───── Given records ─────

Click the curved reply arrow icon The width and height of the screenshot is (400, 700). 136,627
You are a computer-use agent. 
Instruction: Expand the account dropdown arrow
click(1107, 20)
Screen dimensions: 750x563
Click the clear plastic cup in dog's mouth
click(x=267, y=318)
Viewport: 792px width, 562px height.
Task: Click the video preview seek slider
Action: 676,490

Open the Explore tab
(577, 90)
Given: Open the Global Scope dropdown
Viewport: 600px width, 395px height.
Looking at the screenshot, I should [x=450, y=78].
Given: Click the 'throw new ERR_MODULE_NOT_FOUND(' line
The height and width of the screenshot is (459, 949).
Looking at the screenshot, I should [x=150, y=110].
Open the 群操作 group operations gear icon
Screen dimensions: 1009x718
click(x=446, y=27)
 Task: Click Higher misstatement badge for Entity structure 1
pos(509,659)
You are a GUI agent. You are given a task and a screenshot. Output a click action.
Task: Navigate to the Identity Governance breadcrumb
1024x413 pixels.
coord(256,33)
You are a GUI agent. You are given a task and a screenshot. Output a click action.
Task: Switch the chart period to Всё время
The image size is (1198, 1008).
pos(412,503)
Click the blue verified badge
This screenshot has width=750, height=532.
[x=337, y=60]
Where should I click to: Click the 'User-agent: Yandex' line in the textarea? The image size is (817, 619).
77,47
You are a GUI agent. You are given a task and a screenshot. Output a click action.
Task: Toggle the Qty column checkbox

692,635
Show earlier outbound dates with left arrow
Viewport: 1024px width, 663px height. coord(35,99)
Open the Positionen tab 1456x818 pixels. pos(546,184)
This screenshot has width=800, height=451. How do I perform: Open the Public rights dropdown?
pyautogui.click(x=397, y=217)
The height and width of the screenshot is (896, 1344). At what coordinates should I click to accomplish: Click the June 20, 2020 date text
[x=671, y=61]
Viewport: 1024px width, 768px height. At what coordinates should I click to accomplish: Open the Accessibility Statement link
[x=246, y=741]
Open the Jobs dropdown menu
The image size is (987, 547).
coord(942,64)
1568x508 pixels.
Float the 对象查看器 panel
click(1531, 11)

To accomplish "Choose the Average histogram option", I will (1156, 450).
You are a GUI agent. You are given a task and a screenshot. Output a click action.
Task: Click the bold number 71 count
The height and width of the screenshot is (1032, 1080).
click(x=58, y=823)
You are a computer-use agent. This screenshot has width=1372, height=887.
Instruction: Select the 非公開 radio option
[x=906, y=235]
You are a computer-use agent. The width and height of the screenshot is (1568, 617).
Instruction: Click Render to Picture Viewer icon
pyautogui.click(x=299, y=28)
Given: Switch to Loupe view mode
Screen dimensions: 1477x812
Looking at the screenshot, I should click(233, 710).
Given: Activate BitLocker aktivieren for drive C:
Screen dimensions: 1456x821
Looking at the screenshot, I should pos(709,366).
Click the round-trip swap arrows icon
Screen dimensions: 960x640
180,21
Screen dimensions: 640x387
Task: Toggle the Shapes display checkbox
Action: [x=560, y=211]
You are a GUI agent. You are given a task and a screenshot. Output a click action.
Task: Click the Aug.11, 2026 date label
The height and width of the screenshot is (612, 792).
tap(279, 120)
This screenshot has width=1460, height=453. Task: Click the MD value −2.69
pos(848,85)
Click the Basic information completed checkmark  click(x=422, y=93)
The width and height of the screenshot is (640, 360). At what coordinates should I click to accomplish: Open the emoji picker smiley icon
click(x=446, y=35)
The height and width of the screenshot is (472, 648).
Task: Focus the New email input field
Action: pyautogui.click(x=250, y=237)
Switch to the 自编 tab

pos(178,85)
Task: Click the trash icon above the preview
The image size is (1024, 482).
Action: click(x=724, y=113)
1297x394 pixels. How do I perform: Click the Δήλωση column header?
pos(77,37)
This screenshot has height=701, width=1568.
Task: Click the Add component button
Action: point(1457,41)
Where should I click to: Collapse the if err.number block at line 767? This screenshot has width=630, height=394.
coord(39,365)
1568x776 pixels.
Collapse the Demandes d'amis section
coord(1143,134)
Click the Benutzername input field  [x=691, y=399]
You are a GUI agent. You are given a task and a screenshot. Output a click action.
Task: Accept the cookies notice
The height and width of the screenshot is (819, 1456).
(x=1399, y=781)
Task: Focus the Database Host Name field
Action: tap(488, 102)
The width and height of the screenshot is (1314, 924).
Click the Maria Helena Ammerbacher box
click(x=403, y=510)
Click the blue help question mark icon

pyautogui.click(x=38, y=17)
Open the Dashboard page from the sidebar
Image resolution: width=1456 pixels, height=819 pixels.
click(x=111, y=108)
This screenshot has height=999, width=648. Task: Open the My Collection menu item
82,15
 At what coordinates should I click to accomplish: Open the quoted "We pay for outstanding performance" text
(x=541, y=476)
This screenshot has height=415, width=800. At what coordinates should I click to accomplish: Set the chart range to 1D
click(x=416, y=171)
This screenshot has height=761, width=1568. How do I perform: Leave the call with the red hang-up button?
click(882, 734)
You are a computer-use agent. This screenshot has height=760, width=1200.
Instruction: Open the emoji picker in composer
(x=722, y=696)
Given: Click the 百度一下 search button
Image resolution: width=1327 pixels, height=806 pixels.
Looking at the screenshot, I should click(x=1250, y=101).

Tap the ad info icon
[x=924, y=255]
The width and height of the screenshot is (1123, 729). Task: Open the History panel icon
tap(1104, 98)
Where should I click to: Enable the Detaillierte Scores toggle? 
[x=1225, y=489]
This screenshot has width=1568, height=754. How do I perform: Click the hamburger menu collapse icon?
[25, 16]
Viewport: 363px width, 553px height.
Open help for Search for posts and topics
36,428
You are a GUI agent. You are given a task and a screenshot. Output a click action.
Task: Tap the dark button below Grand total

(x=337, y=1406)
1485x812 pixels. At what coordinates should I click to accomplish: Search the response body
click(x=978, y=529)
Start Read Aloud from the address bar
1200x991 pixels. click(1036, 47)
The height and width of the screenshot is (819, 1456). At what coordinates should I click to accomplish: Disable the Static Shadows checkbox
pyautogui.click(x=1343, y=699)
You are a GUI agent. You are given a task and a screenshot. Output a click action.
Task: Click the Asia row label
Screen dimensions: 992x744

─────

Which lines above contain the word "dimensions"? Copy each of them out in full.

Screen dimensions: 750x563
Screen dimensions: 1009x718
Screen dimensions: 1477x812
Screen dimensions: 1456x821
Screen dimensions: 960x640
Screen dimensions: 640x387
Screen dimensions: 992x744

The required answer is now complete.